What is the overall meaning of the poem Before The Sun," by Charles Mungoshi?"

Charles Mungoshi is an award-winning author born in the Chivhu area of Zimbabwe, a country in Southern Africa. He was born in 1947, and is of the Shona ethnic group. He was raised in a rural area, and grew up helping to raise crops and tending cattle in the forests and grasslands near his home. The author is most famous for his novels and short stories written in both Shona and English, as well as for his two collections of children's stories, Stories from a Shona Childhood and One Day Long Ago.
 

Mungoshi's style of writing has been described as being a bit like the Japanese poetic style of haiku — spare, exact, simple, yet at the same time, able to convey deep meanings in just a few lines. His poem, "Before The Sun," is a good example of this style.

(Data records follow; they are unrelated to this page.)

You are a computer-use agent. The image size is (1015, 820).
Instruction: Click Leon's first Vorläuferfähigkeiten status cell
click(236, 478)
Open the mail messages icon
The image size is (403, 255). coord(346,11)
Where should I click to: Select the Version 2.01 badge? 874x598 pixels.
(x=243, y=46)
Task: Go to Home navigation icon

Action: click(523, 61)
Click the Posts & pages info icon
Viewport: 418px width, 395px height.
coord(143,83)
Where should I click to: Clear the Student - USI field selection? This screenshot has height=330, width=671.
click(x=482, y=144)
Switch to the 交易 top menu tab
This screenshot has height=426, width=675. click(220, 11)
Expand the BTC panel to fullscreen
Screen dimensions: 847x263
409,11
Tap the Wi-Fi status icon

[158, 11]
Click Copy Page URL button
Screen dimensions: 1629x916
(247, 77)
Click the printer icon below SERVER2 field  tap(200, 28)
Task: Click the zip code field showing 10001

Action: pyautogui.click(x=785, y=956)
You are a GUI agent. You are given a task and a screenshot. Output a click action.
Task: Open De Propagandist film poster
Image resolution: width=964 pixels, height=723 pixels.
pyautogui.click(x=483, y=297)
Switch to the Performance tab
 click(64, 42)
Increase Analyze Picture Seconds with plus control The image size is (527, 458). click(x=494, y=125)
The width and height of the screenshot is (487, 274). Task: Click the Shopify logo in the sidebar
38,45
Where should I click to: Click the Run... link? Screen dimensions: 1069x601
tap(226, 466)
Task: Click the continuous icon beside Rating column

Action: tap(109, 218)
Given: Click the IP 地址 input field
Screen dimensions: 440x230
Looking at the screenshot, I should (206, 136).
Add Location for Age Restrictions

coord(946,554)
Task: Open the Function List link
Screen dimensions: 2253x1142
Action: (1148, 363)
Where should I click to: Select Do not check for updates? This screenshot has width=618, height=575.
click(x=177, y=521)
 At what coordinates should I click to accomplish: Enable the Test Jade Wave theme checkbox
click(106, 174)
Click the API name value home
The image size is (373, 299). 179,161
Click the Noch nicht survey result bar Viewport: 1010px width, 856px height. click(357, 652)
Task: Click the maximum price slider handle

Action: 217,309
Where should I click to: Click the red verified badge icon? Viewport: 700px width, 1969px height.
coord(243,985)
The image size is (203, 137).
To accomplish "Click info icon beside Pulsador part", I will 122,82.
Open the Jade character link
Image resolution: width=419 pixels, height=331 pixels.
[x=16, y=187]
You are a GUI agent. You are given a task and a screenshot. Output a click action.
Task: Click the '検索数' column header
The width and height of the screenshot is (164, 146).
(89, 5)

On the surface, the poem seems to be simply about a boy who begins his day in the forest, chopping a log for firewood, then building a fire and roasting some fresh cobs of maize (corn) for his breakfast. To some, this is all the poem is about. However, there are clues in the poem that its meaning is much deeper. For instance, the opening stanza can be read in a way that suggests the stages of a person's life:

intense blue morning (birth)

promising early heat (youth)

and later in the afternoon, (adulthood)

heavy rain (old age)

As the reader continues through each subsequent stanza, one quickly notices that the author is trying to give us a picture of how a boy might feel as he moves from childhood to young manhood, anticipating what it might be like to get a taste of life as a grownup.